Ces dernières années, Element AI a pu bénéficier d’un prêt de 20 millions $ du ministère fédéral de l’innovation, d’un investissement en actions de 12,5 millions $ US du ministère de l’économie du Québec (sur les 25 millions $ US promis).
Selon une source bien informée, la Caisse de dépôt, qui détenait un investissement entre 30 millions et 50 millions de dollars au 31 décembre 2019, fait un léger gain avec cette transaction.
DÉCEPTION
Hier, le ministre de l’économie Pierre Fitzgibbon n’a pas caché sa déception.
« Comme tout le monde, j’ai un peu une déception quand on regarde l’intention qu’il y avait en 2017 quand la société a été créée, l’objectif, c’était d’en faire un pont applicatif entre L’IA fondamentale vers les entreprises. Alors force est d’admettre que ce plan-là n’a pas fonctionné », a-t-il souligné au Journal.
Le ministre de l’économie du gouvernement Legault a souligné que Servicenow prendra l’intelligence artificielle d’element
AI pour faire ses produits, qu’elle revendra par la suite.
« On perd donc une partie de la valeur de la chaîne, il n’y a aucun doute. Par contre, au moins, on conserve, et j’espère qu’on va pouvoir augmenter, le nombre de personnes qui travaillent là. S’il le faut, on va aider Servicenow à le faire », a-t-il ajouté.
« On a de la propriété intellectuelle qui appartiendra à un groupe américain.

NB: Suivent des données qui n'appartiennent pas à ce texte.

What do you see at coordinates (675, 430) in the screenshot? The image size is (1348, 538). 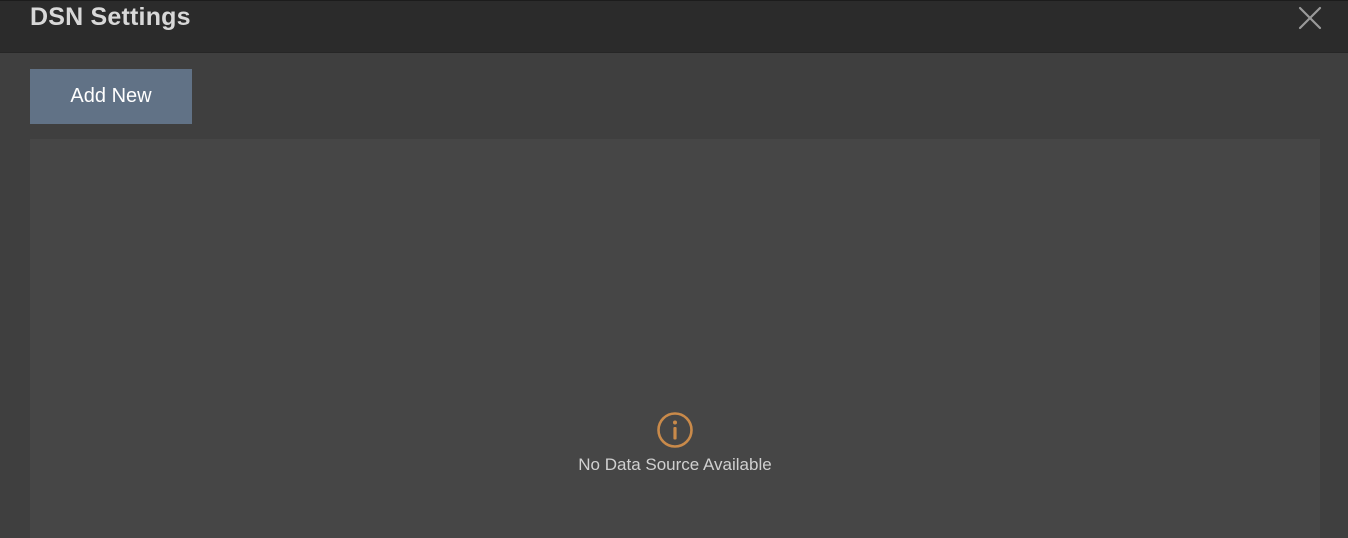 I see `info-icon` at bounding box center [675, 430]. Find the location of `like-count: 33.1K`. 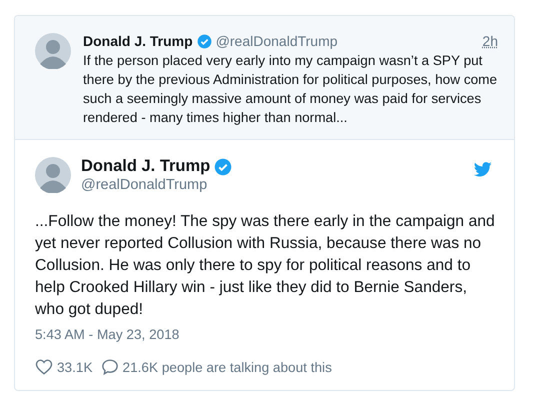

like-count: 33.1K is located at coordinates (75, 367).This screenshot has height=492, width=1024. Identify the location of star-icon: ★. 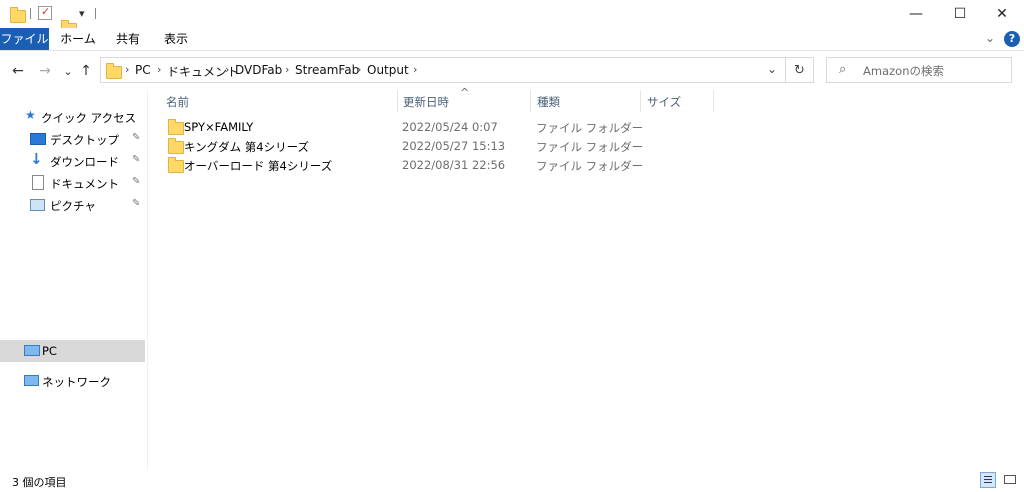
(30, 115).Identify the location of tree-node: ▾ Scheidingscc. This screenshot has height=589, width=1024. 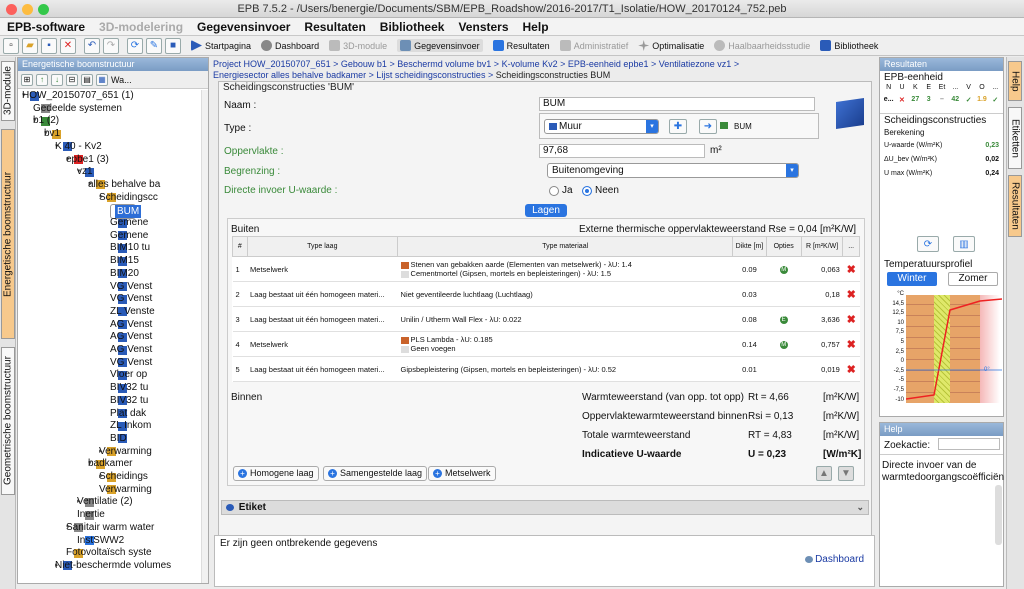
(128, 198).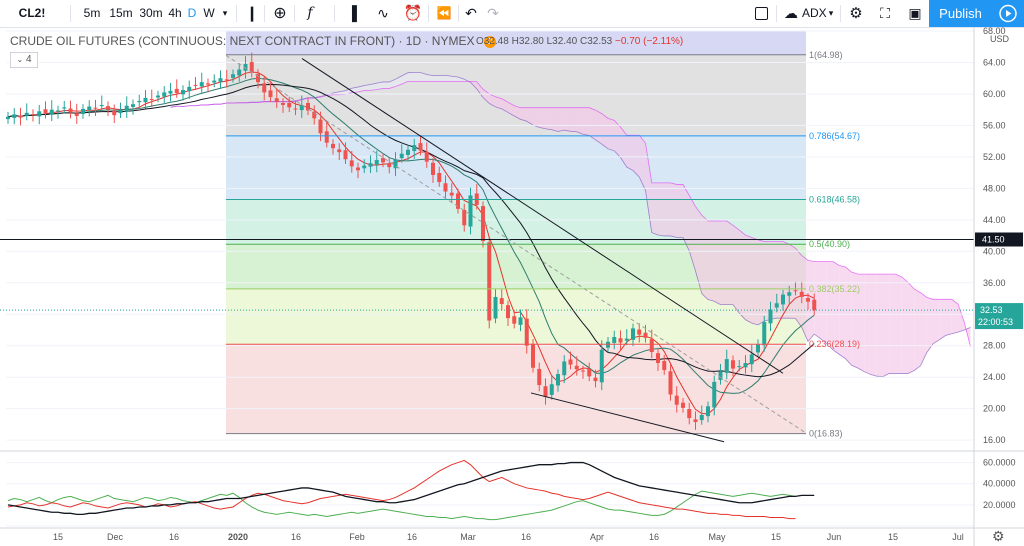 The width and height of the screenshot is (1024, 546). Describe the element at coordinates (192, 14) in the screenshot. I see `interval-d-button: D` at that location.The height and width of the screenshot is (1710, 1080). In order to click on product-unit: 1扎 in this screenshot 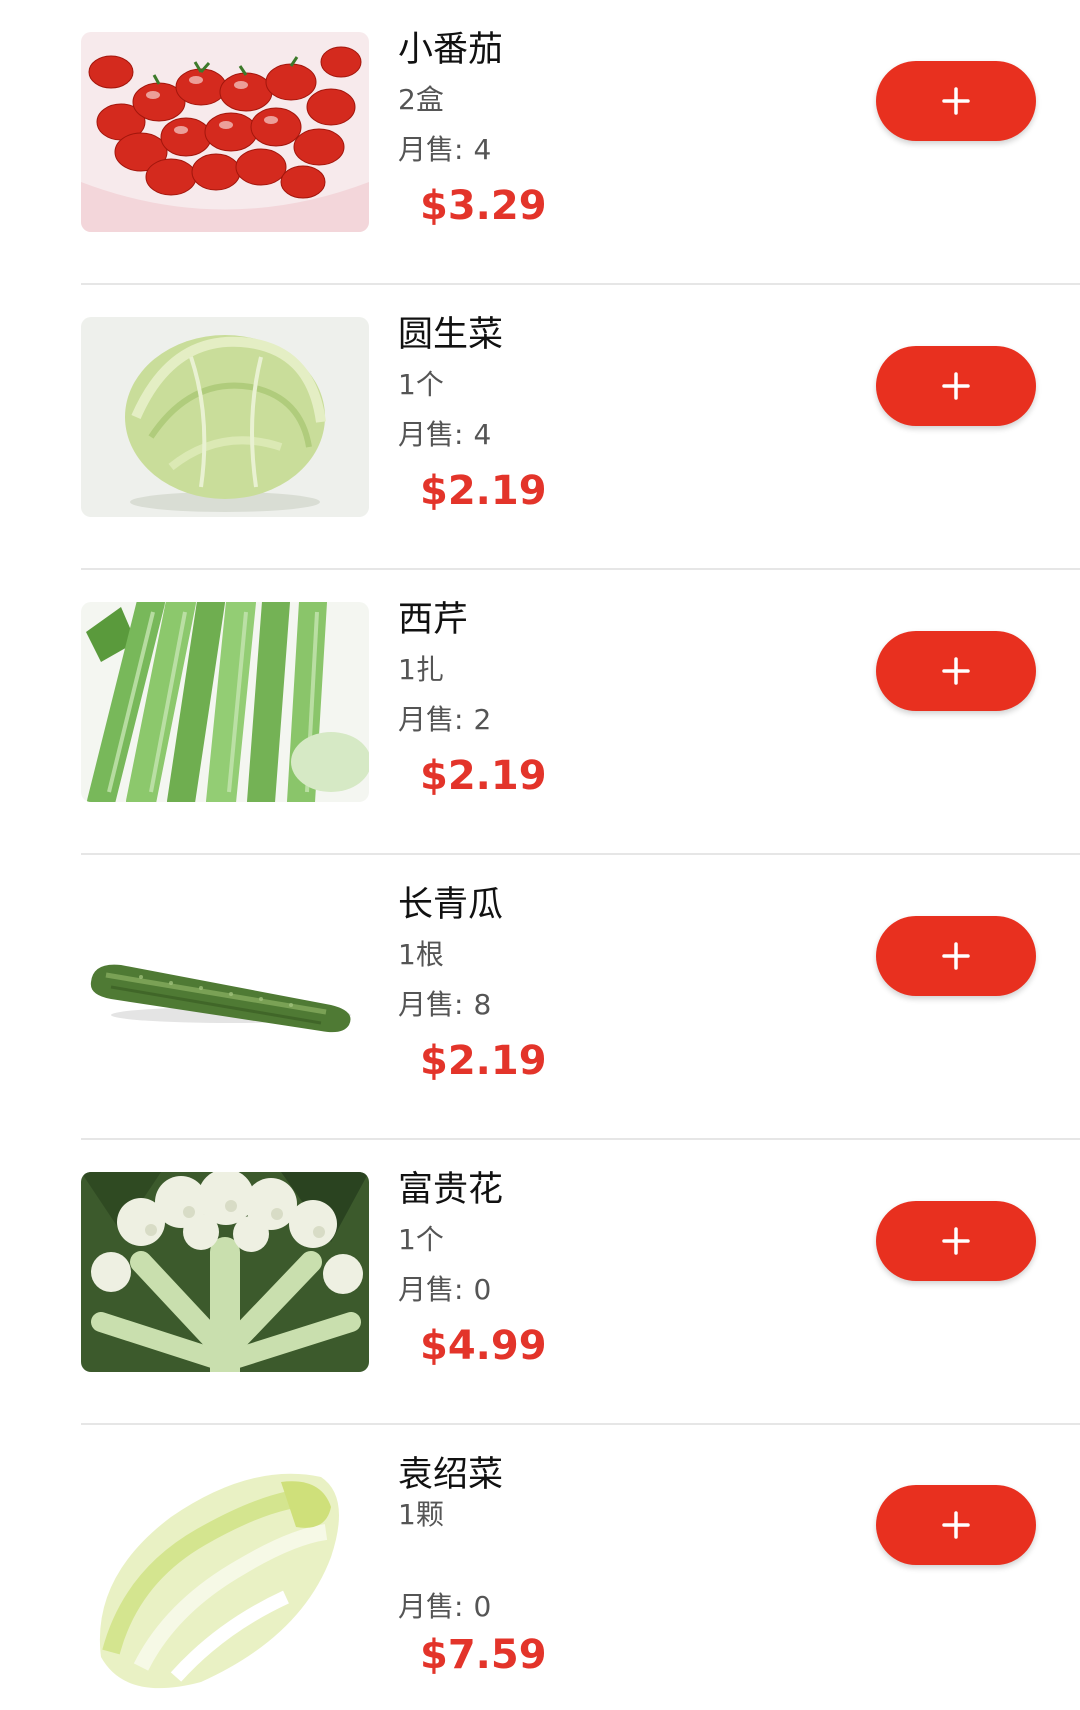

S’ils décident de créer des emplois ici, ce n’est pas grave, mais s’ils s’en vont, c’est là qu’on va se dire que l’on a fait une mauvaise transaction », a analysé de son côté l’ex-pdg d’anges Québec, François Gilbert.
L’EX-PDG de Blackberry, Jim Balsillie, n’a pas manqué d’écorcher les politiciens, qui en font trop peu pour protéger nos entreprises, selon lui.
« Le Canada compte des entreprises D’IA qui ont fait leurs preuves sur le marché et des entrepreneurs qui créent des entreprises prospères, et il est grand temps qu’elles reçoivent l’attention qu’elles méritent », a-t-il déclaré à La Presse canadienne.
PAS D’ENTREVUE
Hier, Element AI, qui a amassé plus de 250 millions de dollars américains en à peine quatre ans d’existence, a refusé d’accorder une entrevue au Journal. Ses cofondateurs Yoshua Bengio et Jean-françois Gagné ont, tour à tour, fermé la porte.
L’américaine Servicenow n’a pas été non plus en mesure d’accorder une entrevue au Journal. Elle a exigé d’avoir les questions par courriel et a fourni les réponses par la bouche de la firme de relations publiques Edelman.
« On a accompagné Element AI de façon intensive, ces dernières années, et la seule issue possible, c’était de trouver un partenaire stratégique qui allait permettre à Element AI de poursuivre ses activités et de croître à Montréal sur le long terme », a indiqué pour sa part Maxime Chagnon, porte-parole de la Caisse, qui avait appuyé la jeune entreprise québécoise.